(Beginning of Document extract)

The Importance Of Creatine In Building Lean Muscle
Creatine monohydrate can rightly lay claim to being the most popular and arguably most effective bodybuilding supplement currently available. The beauty of creatine is that it is 100% natural and occurs in many foods so it's unlikely to be banned from any sports or competitions. Let's first establish what creatine actually is. In brief, creatine is produced naturally in our bodies to help supply energy to the muscles. It is produced in the liver, pancreas and kidneys before being transported in the blood to our muscles. It is then converted into phosphocreatine which is a powerful metabolite used to regenerate the muscles' ATP source of energy.
From a bodybuilder's perspective, creatine can significantly increase lean muscle mass quickly, improve performance in high intensity exercise, raise energy levels and speed up recovery rates. Creatine's ability to raise energy in muscles is due to its muscle protein synthesizing action whilst reducing the breakdown of protein. This happens because creatine has the effect of super-hydrating muscle cells with water. It also improves muscle growth adding size and strength to muscle fibers. Creatine is normally taken in two ways.
The first involves loading the muscles with 20 to 30 grams of creatine per day for four to seven days. At the end of this phase maintenance involves a regular intake of 5 to 15 grams per day. The other method is more gradual in that it skips out the loading phase and simply involves supplementing with 5 to 15 grams per day for an extended period. Two questions remain to be answered - does it work and is it safe? Creatine has undoubtedly been proven effective in recent years - over twenty scientific studies have concluded that creatine can increase energy levels and result in enhanced strength, endurance levels and recovery rates. As a training aid it therefore has many merits. In terms of safety, no study to date has shown creatine to be anything other than safe, provided manufacturers' instructions are followed.

(End of Document extract)
(Beginning of Provided material)

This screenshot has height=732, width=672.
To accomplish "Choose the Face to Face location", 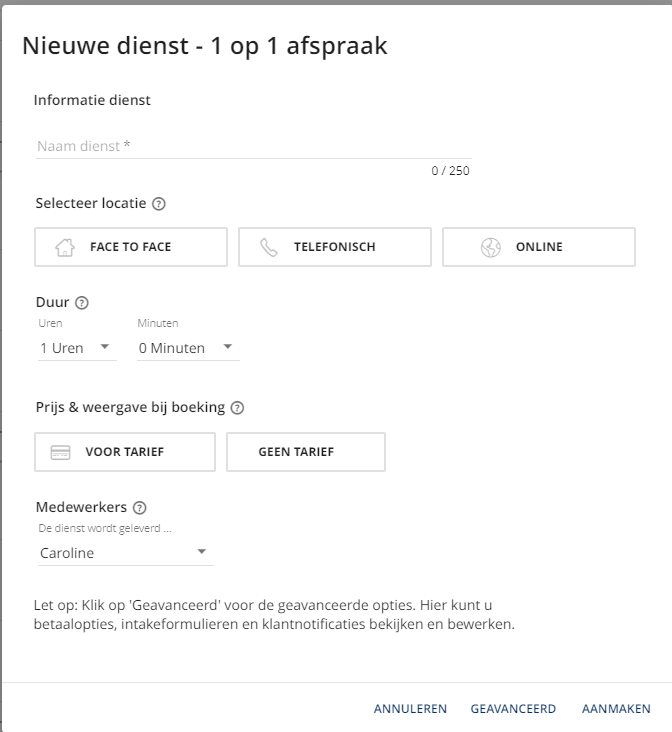I will tap(131, 247).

(End of Provided material)

▶ _What this exercise asks_
1) According to the creatine article, in which organs does the body produce creatine?
2) Rewrite the creatine article's passage between "From a bodybuilder's" and "in two ways.", inclusive, substituting "muscle tissue" for "muscle fibers".

▶ _Solutions in order_
1) The liver, pancreas and kidneys.

2)
From a bodybuilder's perspective, creatine can significantly increase lean muscle mass quickly, improve performance in high intensity exercise, raise energy levels and speed up recovery rates. Creatine's ability to raise energy in muscles is due to its muscle protein synthesizing action whilst reducing the breakdown of protein. This happens because creatine has the effect of super-hydrating muscle cells with water. It also improves muscle growth adding size and strength to muscle tissue. Creatine is normally taken in two ways.